Washington, D.C., attorney Pamela B. Stuart, who grew up in Garden City, has a place in Vero Beach, Fla. Her premiums jumped from $1,300 to $3,000 in the past two years. She battles insurance companies for consumers and has helped neighbors decipher their policies. “I spent years as a defense lawyer. For a layperson, though, reading them is painful,” she says.

Enter federal intervention. In June, Sens. Lott and Mark Dayton (D-Minn.) proposed the “Honesty is the Best Insurance Policy” bill, which would force insurers to write policies in plain English. The bill has an uphill climb, given the power of the insurance lobby

It should be noted, however, that in many (most?) states, there are laws and regulations already on the books governing the readability of insurance contract language in personal lines. I’m not sure that a federal “plain English” law would improve matters significantly, given that part of the challenge is the complexity of the insurance product itself.

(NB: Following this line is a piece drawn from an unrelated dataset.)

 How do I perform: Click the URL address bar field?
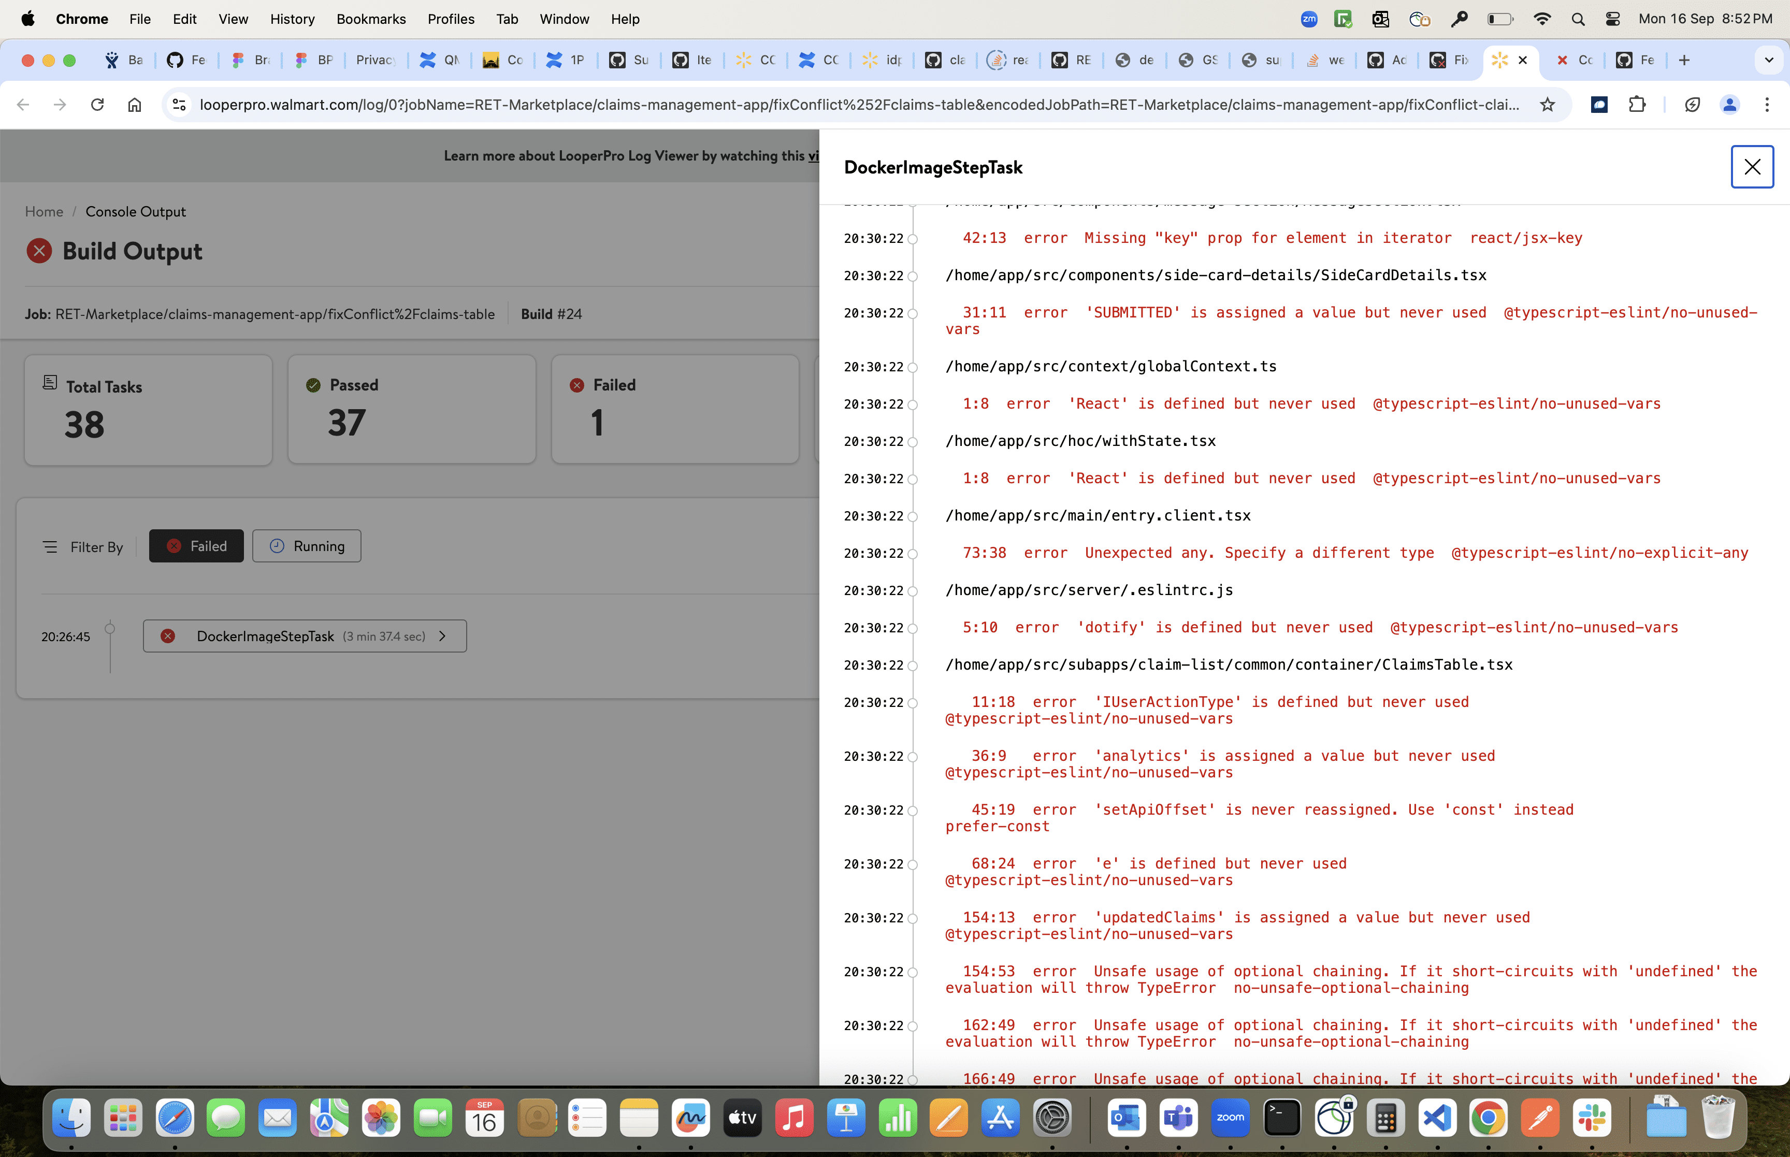point(859,104)
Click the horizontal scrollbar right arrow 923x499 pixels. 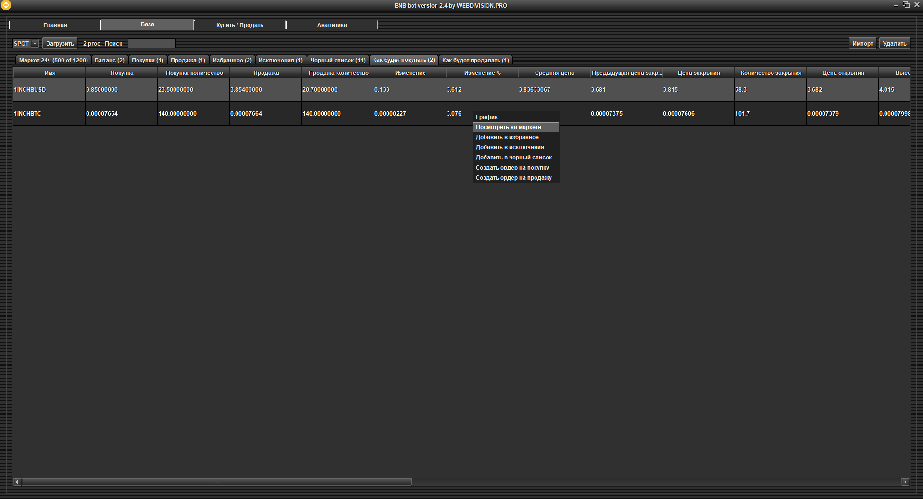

Other problems linger. A glaring one in the Katrina suits is what constitutes wind damage versus flood damage. Blaming floods is the industry’s “get out of payment free” card. But for the decimated coastal homes, it’s a seismic leap to proclaim the cause was spontaneous flood, rather than wind-caused storm surge.

This is where the phrase “Read The Fine Policy” comes into play. “Flood” is shorthand for a class of perils for which coverage is not provided. Industry-standard language in homeowners policies excludes loss from “flood, surface water, waves, tidal water, overflow of a body of water, or spray from any of these, whether or not driven by wind”. (Language is copyrighted by ISO, BTW, and is used under fair use.)

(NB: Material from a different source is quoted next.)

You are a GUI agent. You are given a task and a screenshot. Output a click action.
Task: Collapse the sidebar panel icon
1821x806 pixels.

That isn’t to say that some agents perhaps could have done better in counseling their customers about what coverage they needed, or that FEMA could have been more dilligent with their flood zone maps, or.. However, it should be clear in the default circumstances that storm surge (waves or tidal water, whether or not driven by wind) isn’t covered.

That’s part of insurance 101. Perhaps we need to include a module on auto, renters, and homeowners insurance as part of the curricula of basic-level economics, in much the same way that balancing a checkbook, preparing a budget, and filling out a tax form is?

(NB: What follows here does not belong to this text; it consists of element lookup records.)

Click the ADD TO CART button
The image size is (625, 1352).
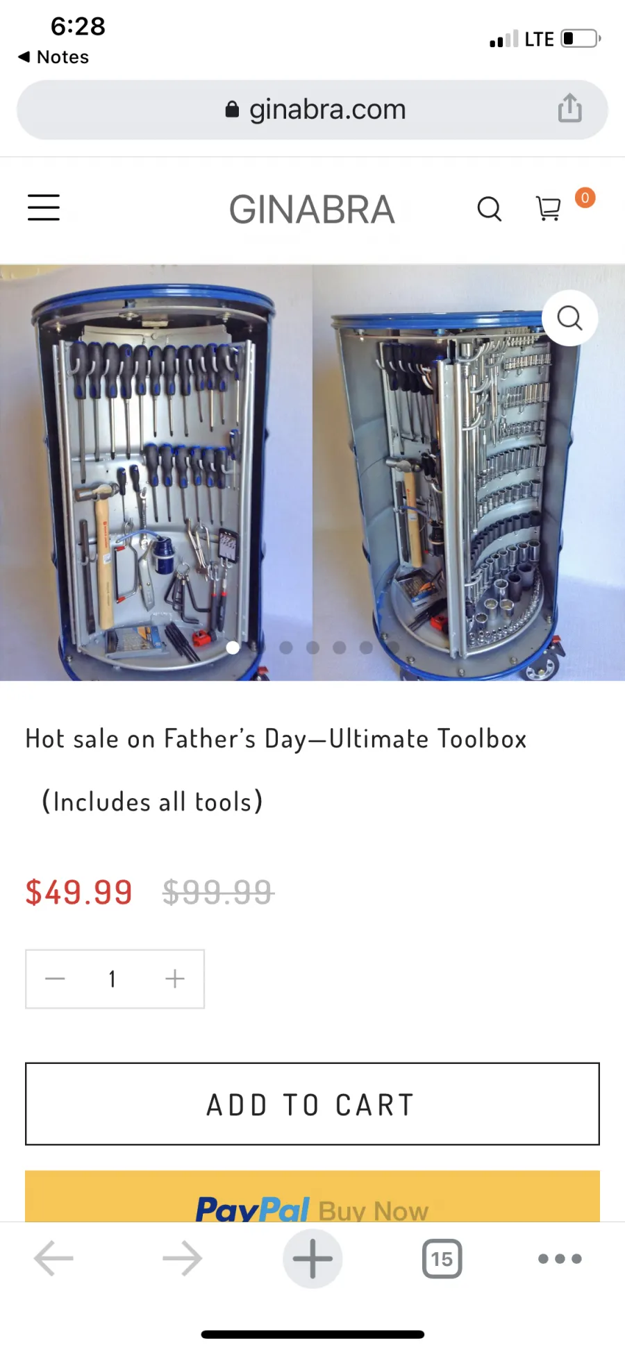313,1104
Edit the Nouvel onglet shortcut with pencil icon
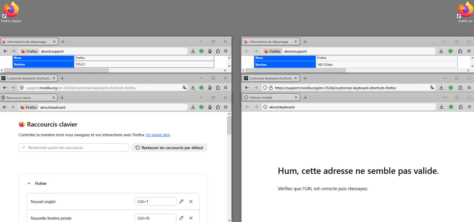The width and height of the screenshot is (474, 222). (181, 201)
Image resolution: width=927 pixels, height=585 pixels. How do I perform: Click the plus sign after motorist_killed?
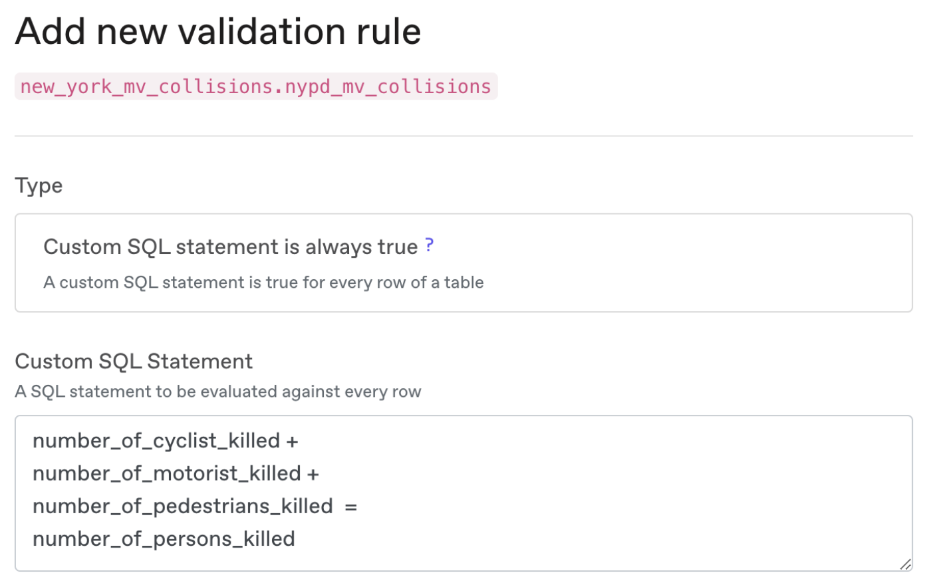click(313, 474)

Another dilemma is the lack of federal oversight of the industry, leaving states hostage to insurers. While many insurers pulled coverage from Louisiana, Alabama and Florida, remaining ones hiked premiums. When Mississippi Attorney General Jim Hood commenced investigations after Katrina, insurance firms threatened to bolt.

It’s one thing when a major senator has his house blown down and instigates necessary legislation. But, for lasting reform, we need more federal and state supervision and fewer leniencies with reinsurance and insurance company price hikes and reneged claims.

I think the author is unaware of discussion on Capitol Hill about creating a federal regulatory structure for insurance, modeled on the dual federal-state regulation of banks. Given how lightly the Comptroller of the Treasury regulates federally chartered banks, I’m not sure that the alternet writer would find federal regulation the best option.

Besides, if you’d like to see the impact of “more regulation”, check out the situation in Massachusetts, or how median auto insurance rates have dropped as the yoke of overregulation in New Jersey has been lifted, and carriers have willingly entered that market.

I don’t doubt that there is some overreaction taking place in property insurance and reinsurance pricing these days. That’s in no small part due to the psychological impact of having two unprecedented cat seasons back-to-back, insurance company management actually taking a look at what the aggregations of their exposure could mean under disaster scenarios, and inefficiencies in the market.

I don’t think that adding additional inefficiency in the form of extra regulation will help matters significantly.